This is the third in a series of posts about the psychology of making
good decisions in the contexts of life in our twenties and thirties. In the first post
we
talked about the good and bad things of having much more freedom after
college. In the second post
we talked about the cost associated with an abundance of opportunities.
In the third post we discussed how with every opportunity there
is a cost and the more choices we explore, the worse we can feel about
our decisions. In this post we will talk about how you can begin using emotional intelligence to make better decisions.
During my first week in college, I met Steve. He was valedictorian of his high school and a math wiz who was just a few points shy of getting a perfect SAT score. Steve was one of the most intelligent people I had ever met and yet, at the end of the first semester, he was on probation for nearly flunking two of his classes.
The reason Steve had done so poorly in school was because he had spent most of his semester hanging out with friends, drinking, getting high, and sleeping until one or two in the afternoon. At the end of the year, he had to leave our school for a year and take classes at a community college before coming back. I still don’t know if he ever graduated.
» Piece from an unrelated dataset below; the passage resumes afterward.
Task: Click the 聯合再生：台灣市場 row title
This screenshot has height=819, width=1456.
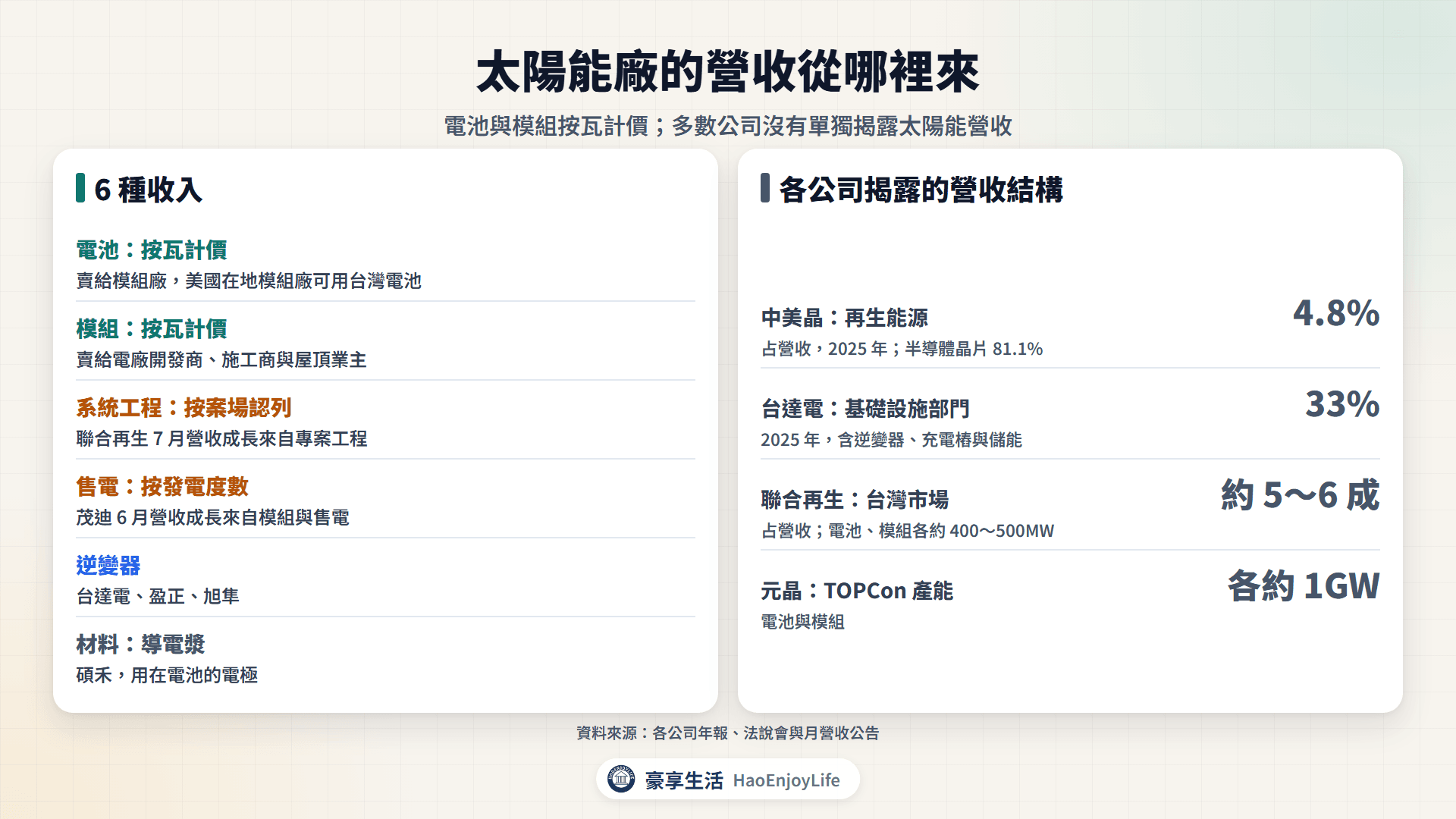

Whenever I thought about Steve, I always used to ask myself how someone with such a high IQ could act so dumb. Why did he have so much trouble making good decisions? I soon found the answer in Daniel Goleman’s groundbreaking book Emotional Intelligence: Why It Can Matter More Than IQ.
What Goleman has found during his years of intelligence research is that things like IQ, the ability to get a high SAT score, or good grades are not always the best ways to predict who will succeed in life. This is not to say that there isn’t a relationship between IQ, SATs, grades, and future success. There certainly can be. However, more and more research continues to show that they aren’t the only factors involved, says Karen Arnold, professor of education at Boston University who tracks valedictorians. “To know that a person is a valedictorian is to only know that he or she is exceedingly good at achievement as measured by grades. It tells you nothing about how they react to the vicissitudes of life.”